TASK GOAL
Every line in the records below with the string "label" is to be copied out.

══════════════════════════════

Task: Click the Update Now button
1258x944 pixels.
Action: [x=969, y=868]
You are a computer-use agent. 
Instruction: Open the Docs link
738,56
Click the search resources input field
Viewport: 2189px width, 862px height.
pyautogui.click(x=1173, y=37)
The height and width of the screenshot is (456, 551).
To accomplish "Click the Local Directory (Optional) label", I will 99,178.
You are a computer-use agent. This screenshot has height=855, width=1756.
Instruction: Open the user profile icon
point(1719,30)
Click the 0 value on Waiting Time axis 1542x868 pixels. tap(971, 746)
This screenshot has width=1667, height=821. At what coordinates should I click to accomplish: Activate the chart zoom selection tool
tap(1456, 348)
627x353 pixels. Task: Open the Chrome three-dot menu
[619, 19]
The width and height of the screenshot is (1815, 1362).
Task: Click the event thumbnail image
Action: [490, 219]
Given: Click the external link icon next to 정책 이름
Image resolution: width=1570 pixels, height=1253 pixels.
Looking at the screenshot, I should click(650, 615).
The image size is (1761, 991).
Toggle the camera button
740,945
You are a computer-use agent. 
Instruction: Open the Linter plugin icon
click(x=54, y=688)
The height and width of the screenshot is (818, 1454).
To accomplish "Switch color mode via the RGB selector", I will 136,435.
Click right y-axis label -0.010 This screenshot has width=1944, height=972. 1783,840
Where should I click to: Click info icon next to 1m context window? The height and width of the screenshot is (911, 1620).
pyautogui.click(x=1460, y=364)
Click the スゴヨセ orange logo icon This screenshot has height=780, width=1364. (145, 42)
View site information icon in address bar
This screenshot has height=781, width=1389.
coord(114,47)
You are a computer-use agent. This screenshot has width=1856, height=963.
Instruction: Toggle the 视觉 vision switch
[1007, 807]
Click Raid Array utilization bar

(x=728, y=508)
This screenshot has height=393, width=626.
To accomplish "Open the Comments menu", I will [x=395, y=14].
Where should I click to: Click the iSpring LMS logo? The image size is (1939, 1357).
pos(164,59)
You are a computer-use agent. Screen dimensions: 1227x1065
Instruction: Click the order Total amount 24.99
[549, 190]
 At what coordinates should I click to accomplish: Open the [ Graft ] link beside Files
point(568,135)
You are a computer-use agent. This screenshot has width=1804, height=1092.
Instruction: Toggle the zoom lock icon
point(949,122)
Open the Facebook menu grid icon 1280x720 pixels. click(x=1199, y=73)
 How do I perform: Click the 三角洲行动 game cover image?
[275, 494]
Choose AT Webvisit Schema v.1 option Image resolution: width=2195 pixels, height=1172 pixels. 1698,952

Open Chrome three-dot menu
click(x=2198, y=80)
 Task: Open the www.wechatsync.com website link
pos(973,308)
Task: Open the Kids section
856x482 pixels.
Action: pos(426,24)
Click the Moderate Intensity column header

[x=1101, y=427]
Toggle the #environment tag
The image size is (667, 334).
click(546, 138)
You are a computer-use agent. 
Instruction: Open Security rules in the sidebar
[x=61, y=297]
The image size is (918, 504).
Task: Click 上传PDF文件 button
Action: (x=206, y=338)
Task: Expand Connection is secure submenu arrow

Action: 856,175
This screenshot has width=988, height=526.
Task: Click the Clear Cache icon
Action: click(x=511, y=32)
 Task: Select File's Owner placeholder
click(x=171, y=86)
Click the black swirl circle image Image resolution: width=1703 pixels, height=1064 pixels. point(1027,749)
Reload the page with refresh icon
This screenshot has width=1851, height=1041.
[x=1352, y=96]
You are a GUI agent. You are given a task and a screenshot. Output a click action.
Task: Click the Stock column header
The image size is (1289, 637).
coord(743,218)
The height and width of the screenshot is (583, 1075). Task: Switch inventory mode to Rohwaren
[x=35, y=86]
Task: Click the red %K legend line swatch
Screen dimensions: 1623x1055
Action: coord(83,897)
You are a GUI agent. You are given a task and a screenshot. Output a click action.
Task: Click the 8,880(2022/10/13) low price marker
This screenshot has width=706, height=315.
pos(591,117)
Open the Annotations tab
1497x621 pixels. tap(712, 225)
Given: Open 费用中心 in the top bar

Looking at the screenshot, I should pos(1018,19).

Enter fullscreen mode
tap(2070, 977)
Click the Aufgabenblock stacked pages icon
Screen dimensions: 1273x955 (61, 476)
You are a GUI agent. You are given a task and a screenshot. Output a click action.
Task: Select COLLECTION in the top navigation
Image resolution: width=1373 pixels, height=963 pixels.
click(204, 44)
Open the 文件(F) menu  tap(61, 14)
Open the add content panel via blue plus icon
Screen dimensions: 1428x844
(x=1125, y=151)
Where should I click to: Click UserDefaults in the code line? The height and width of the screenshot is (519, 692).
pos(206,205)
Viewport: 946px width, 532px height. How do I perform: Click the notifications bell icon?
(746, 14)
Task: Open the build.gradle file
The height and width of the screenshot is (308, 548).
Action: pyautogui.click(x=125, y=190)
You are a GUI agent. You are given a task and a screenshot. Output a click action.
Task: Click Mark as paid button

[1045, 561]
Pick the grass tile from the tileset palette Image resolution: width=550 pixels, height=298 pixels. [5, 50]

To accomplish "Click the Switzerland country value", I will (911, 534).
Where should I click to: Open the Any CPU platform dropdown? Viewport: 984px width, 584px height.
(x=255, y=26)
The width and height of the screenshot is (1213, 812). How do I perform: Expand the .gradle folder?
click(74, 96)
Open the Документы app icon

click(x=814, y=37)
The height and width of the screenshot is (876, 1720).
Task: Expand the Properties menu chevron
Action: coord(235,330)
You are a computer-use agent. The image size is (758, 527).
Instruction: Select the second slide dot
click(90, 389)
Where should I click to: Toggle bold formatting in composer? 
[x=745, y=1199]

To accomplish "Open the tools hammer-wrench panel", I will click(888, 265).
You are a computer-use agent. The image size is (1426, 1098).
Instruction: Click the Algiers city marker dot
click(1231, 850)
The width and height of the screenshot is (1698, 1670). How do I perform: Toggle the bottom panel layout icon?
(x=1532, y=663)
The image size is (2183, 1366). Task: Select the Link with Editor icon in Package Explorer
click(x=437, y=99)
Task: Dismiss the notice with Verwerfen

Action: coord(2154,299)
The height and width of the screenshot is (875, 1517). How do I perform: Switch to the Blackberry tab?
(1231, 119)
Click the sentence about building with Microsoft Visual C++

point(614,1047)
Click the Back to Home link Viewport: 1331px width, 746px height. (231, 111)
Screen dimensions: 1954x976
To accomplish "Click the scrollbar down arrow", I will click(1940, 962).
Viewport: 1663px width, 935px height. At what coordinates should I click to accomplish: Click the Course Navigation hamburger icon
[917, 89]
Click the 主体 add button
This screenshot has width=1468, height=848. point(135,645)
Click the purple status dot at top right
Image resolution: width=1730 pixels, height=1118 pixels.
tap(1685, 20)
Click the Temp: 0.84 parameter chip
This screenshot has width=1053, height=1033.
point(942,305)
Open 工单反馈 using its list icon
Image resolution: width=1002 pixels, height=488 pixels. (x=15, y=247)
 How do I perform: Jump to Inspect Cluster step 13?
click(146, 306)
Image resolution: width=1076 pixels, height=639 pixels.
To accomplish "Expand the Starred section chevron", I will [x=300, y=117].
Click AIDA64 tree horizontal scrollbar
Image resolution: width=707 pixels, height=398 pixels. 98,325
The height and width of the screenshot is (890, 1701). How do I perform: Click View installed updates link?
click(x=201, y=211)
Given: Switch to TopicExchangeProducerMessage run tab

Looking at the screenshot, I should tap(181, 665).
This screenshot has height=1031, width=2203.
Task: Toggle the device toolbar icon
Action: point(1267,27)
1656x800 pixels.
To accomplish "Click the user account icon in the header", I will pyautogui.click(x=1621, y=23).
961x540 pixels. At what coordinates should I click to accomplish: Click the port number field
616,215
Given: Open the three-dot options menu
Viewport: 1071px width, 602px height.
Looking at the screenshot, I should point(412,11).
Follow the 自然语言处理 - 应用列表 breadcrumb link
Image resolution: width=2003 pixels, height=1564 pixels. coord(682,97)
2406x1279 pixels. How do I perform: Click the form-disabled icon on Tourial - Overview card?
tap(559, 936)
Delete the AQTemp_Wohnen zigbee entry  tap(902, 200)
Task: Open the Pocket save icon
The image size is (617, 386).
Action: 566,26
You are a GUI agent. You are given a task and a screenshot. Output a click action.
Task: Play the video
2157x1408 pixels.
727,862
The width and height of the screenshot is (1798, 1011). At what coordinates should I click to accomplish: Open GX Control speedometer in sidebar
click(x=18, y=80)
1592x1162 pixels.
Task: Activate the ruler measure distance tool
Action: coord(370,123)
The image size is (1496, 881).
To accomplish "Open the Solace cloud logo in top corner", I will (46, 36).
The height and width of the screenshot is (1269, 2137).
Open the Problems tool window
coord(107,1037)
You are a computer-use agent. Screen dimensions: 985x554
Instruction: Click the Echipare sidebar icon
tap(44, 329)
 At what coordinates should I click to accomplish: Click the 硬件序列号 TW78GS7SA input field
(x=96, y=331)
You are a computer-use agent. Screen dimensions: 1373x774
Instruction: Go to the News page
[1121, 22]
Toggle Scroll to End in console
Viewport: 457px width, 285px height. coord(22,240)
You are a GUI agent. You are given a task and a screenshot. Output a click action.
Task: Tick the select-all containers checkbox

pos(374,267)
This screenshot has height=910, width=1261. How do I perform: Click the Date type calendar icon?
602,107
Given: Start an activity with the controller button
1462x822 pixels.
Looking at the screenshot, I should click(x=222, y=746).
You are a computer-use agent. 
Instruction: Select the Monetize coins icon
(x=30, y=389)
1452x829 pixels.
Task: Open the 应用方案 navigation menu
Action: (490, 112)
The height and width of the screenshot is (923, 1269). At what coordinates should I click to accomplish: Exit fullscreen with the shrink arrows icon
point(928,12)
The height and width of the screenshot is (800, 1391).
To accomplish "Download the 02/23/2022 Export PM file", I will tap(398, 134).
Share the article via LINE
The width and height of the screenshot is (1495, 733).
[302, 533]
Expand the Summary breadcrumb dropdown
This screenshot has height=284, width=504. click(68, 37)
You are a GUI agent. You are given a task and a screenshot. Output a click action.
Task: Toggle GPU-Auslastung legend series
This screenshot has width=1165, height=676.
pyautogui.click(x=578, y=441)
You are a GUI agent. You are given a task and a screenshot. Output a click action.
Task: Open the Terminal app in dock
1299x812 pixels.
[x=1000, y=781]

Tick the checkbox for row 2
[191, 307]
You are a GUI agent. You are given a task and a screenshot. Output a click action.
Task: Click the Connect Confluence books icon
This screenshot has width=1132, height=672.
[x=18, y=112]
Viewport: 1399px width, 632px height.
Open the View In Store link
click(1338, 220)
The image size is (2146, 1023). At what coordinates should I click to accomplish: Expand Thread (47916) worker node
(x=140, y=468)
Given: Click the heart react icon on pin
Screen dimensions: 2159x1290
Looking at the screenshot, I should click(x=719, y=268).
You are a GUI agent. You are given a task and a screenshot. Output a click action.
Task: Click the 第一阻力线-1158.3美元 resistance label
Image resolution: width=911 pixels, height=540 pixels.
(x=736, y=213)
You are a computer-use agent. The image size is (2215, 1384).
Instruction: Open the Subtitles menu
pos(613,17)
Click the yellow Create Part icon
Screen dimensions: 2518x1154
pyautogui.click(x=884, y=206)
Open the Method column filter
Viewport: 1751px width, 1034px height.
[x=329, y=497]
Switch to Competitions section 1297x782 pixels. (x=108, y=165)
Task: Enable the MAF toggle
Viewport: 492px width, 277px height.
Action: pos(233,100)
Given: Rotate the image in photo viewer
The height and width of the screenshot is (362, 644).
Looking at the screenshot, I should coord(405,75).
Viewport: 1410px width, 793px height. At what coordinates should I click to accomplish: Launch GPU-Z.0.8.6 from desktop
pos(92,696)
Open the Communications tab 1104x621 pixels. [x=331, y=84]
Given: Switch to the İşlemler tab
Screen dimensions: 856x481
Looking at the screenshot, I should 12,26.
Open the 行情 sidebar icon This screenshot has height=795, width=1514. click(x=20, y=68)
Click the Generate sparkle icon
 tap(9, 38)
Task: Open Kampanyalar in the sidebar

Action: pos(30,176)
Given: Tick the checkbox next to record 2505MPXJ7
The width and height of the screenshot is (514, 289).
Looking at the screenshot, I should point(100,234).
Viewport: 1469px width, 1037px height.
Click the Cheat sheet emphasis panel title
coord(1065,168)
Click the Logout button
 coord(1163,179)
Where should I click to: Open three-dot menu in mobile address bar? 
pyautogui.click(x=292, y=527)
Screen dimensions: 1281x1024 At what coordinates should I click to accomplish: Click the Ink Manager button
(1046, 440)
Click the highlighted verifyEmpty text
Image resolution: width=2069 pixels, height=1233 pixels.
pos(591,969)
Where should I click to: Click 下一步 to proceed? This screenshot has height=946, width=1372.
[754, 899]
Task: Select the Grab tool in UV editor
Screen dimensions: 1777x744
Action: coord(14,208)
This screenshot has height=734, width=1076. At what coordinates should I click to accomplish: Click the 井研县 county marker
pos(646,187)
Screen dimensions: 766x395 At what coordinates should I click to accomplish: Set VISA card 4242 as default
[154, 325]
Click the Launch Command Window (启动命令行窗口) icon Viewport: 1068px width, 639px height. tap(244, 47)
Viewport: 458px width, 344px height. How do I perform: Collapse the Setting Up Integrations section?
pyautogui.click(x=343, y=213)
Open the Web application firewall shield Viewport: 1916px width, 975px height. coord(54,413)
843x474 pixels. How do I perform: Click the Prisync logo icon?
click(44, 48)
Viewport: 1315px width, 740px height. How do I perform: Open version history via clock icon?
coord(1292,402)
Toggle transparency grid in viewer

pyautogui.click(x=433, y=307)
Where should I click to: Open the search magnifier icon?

══════════════════════════════

ANSWER
To accomplish "Click the Local Directory (Optional) label", I will 99,178.
Click right y-axis label -0.010 This screenshot has width=1944, height=972. 1783,840
Task: Click the 第一阻力线-1158.3美元 resistance label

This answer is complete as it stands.